Der neue Nachbar stößt auf Missfallen

New York. Zu "Ground Zero" wäre es nur ein kurzer Fußweg. Doch dieser Ausflug ist für Dominique Strauss-Kahn, den tief gefallenen früheren IWF-Chef, derzeit keine Option. Nicht nur wegen der Scharen an Medienvertretern, die vor dem Gebäude mit der Hausnummer 71 am Broadway in Lower Manhattan nahe der Wall Street Position bezogen haben

New York. Zu "Ground Zero" wäre es nur ein kurzer Fußweg. Doch dieser Ausflug ist für Dominique Strauss-Kahn, den tief gefallenen früheren IWF-Chef, derzeit keine Option. Nicht nur wegen der Scharen an Medienvertretern, die vor dem Gebäude mit der Hausnummer 71 am Broadway in Lower Manhattan nahe der Wall Street Position bezogen haben. Die Hausarrest-Bedingungen sehen schließlich für den auf Kaution freigelassen 62-jährigen Millionär vor, lediglich für Gerichtstermine, Arztbesuche und einen Synagogenbesuch das Apartment verlassen zu können - und dies nur mit Voranmeldung bei der Staatsanwaltschaft.Die Odyssee durch Manhattan ist dabei für den der sexuellen Nötigung und versuchten Vergewaltigung eines Zimmermädchens angeklagten Politiker noch nicht zu Ende. Hatten am Freitag Proteste der Mitbewohner im noblen "Bristol Plaza" dafür gesorgt, dass das zunächst von seiner Frau Anne Sinclair dort für 14 000 US-Dollar pro Monat angemietete Penthouse wieder gekündigt und somit die Freilassung von "DSK" mehrere Stunden verzögert wurde, so ist die derzeitige Broadway-Bleibe - im Besitz des Wachkonzerns, der auch ein Entweichen Strauss-Kahns nach Frankreich verhindern soll - nur temporär. Spätestens Mitte dieser Woche soll ein endgültiges Quartier gefunden sein, bis der Strafprozess beginnt. Doch die bisherigen Reaktionen der New Yorker zeigen, dass "DSK" für viele nicht der nette neue Nachbar ist, von dem man schon mal eine Tasse Zucker borgen könnte.

"Dieser Mann ist böse", zitiert beispielsweise die "New York Post" die 31-jährige Joanie Adler, die ebenfalls ein Apartment in dem 21-Stockwerke-Prachtbau bewohnt, in dem Mieten für die kleinsten Ein-Zimmer-Apartments bei umgerechnet 3000 Euro pro Monat beginnen. "Wenn andere Stadtteile ihn nicht wollen, warum sollen wir ihn dann nehmen?", fragt Adler angesichts des Widerstandes, den Strauss-Kahn zuvor in Upper Manhattan erfahren hatte. Auch der in dem Haus ansässige Rechtsanwalt Alex Holland hat eine klare Meinung zu dem Franzosen: "Er gehört in den Knast und nicht hier hin. Wir brauchen den Trubel nicht." Einen Vorteil hat die derzeitige Unterbringung allerdings für die Sicherheitsbehörden: Die Wohnung liegt im sogenannten Ring of Steel, der Terrorschutzzone von Ground Zero. Tausende von Videokameras überwachen dort neben Fußstreifen das öffentliche Geschehen rund um die Uhr. "Ein deutlicher Abstieg im Vergleich zum Bristol Plaza", kommentierte die "New York Times" dieses Quartier.

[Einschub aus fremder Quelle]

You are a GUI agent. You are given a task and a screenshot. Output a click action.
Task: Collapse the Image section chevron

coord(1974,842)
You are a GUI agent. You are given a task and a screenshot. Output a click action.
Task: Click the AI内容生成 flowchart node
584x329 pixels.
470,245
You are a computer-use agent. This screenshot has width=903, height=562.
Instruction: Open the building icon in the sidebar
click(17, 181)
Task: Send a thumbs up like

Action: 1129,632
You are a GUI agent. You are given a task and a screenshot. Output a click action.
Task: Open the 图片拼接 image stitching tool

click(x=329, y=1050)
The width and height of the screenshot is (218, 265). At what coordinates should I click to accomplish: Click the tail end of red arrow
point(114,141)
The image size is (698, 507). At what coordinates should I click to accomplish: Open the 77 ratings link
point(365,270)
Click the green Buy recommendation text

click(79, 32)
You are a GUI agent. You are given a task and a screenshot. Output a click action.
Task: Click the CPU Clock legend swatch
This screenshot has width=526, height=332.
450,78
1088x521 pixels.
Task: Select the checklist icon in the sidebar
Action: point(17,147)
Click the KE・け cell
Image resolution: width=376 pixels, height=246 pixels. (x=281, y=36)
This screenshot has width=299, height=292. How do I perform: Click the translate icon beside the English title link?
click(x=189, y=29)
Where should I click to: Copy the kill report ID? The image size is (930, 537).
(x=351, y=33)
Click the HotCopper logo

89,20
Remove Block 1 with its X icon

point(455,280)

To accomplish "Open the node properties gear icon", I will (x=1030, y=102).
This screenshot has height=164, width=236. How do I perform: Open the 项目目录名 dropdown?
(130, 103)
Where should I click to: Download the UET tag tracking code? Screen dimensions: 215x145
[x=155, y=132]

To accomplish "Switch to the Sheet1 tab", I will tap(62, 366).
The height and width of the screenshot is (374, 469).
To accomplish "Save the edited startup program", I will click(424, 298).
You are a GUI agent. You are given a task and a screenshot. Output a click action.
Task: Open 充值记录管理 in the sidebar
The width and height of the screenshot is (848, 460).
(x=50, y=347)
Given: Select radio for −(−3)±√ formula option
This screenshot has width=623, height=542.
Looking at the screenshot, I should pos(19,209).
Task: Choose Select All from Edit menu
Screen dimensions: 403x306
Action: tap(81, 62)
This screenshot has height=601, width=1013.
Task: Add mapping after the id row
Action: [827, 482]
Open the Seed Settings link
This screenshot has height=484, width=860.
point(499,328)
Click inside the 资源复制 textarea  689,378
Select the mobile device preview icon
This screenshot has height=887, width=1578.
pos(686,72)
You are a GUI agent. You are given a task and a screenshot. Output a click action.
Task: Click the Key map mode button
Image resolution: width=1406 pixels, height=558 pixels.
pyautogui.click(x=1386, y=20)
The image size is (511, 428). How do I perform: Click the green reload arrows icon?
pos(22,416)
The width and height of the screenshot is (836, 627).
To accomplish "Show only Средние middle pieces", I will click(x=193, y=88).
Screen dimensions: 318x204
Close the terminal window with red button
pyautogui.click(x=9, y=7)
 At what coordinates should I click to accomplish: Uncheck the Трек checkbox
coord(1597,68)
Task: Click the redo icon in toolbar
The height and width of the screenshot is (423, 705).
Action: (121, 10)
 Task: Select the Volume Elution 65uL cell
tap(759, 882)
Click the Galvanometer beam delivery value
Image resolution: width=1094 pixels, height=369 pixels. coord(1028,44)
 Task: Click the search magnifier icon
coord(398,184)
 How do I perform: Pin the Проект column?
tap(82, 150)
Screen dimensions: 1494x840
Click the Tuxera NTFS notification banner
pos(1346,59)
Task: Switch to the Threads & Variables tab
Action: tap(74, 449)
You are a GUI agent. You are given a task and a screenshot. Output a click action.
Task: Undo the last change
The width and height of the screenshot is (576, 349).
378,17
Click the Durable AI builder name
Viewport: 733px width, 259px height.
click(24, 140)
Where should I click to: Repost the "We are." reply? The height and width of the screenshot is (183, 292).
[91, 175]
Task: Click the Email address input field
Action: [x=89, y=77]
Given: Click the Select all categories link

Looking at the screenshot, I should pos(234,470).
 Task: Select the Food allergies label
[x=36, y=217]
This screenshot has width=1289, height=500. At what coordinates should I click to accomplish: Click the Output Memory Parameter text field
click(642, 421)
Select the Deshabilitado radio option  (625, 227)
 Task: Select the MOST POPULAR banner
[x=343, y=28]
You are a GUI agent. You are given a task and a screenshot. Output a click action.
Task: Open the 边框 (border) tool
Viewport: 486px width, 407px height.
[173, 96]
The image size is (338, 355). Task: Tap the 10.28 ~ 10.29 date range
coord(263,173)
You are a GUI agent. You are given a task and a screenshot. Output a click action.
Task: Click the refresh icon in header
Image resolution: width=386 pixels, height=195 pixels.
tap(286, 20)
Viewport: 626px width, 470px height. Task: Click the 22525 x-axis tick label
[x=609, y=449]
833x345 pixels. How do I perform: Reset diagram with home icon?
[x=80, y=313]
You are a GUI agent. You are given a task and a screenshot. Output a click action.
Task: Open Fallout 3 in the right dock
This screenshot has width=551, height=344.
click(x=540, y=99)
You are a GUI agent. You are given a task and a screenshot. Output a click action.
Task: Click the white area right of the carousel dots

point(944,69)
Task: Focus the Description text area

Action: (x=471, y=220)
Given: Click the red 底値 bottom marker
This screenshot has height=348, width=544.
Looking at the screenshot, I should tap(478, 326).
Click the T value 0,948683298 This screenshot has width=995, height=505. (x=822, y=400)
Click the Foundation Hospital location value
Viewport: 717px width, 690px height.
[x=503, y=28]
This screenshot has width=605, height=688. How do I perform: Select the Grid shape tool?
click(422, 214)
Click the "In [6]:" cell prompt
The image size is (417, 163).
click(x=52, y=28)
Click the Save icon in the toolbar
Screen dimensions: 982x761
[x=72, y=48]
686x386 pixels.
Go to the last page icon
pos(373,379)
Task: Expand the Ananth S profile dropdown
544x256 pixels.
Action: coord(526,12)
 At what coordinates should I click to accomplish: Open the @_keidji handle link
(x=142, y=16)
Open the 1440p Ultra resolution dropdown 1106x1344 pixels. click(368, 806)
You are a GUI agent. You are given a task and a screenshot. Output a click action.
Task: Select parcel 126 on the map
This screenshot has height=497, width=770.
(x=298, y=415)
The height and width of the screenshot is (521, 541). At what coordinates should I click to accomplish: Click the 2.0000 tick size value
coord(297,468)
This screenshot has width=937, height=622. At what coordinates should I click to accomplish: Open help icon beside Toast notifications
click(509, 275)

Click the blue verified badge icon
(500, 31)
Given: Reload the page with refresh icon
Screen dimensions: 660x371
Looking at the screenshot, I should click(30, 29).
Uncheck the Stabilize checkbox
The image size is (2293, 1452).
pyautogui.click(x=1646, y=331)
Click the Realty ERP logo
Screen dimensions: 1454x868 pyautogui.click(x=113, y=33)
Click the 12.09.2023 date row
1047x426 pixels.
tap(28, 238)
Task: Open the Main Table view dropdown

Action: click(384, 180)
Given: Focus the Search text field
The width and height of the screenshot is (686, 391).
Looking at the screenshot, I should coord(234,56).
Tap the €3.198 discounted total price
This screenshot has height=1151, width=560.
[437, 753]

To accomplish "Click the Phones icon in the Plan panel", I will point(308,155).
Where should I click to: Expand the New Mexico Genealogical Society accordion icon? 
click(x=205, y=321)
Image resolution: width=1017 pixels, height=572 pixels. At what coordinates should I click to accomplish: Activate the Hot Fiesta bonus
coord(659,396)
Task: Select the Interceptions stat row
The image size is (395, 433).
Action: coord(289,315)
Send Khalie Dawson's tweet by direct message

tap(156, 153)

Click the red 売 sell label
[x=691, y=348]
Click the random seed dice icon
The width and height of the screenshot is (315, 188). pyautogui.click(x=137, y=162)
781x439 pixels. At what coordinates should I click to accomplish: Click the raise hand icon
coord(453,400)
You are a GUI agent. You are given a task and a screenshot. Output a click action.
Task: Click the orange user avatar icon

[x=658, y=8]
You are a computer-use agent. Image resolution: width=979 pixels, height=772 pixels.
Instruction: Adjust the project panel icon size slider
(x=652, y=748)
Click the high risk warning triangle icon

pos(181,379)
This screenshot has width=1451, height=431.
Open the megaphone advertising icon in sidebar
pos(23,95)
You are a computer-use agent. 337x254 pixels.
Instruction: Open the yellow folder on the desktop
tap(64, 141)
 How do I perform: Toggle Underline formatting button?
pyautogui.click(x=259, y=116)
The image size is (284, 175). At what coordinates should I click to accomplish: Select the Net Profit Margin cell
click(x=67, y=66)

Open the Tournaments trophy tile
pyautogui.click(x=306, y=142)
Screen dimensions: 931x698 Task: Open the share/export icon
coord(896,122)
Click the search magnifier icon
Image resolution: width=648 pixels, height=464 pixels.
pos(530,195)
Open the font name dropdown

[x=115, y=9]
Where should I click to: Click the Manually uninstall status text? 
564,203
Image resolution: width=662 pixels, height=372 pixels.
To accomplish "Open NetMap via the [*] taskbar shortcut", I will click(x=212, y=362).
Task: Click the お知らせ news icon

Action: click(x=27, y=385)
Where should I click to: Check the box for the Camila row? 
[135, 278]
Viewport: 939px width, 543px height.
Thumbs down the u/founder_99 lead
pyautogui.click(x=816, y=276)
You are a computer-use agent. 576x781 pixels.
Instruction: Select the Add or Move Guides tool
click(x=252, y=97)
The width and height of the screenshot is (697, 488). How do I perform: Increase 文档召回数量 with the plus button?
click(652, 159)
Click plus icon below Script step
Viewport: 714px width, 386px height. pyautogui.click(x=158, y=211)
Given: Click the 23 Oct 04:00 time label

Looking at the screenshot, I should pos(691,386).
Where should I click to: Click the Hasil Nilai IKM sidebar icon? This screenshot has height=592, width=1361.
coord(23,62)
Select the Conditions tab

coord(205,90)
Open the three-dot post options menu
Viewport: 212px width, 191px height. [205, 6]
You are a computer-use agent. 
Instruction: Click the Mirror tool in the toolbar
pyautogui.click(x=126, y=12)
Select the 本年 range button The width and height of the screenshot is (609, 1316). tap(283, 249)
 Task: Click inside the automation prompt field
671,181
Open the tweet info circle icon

Doch nicht alle Mitbewohner zeigen sich gegenüber Strauss-Kahn so reserviert. "Er ist o.k." zitiert die "Post" den 26-jährigen Andrew Auernheimer, der Strauss-Kahn auf dem vierten Stock des Hauses getroffen und mit ihm geredet haben will. Er habe "DSK" mit seinen Bewachern auf dem Gang gesehen, ihn gleich in einen Gemeinschaftsraum eingeladen und anderen Mietern vorgestellt. Strauss-Kahn werde vorverurteilt, glaubt Auernheimer. "Ich bin mir sicher, dass mehr zu dieser Story gehört, als wir wissen." Aus seinen Sympathien macht der junge Mann auch aus einem anderen Grund keinen Hehl. "Wir sitzen doch in einem Boot." Denn Auernheimer ist ein in den USA populärer Computer-Hacker, der kürzlich die Daten von 120 000 iPad-Nutzern entwendet haben soll - und nun, freigelassen nach einer Kautionszahlung von 50 000 US-Dollar, auf seinen Prozess wartet.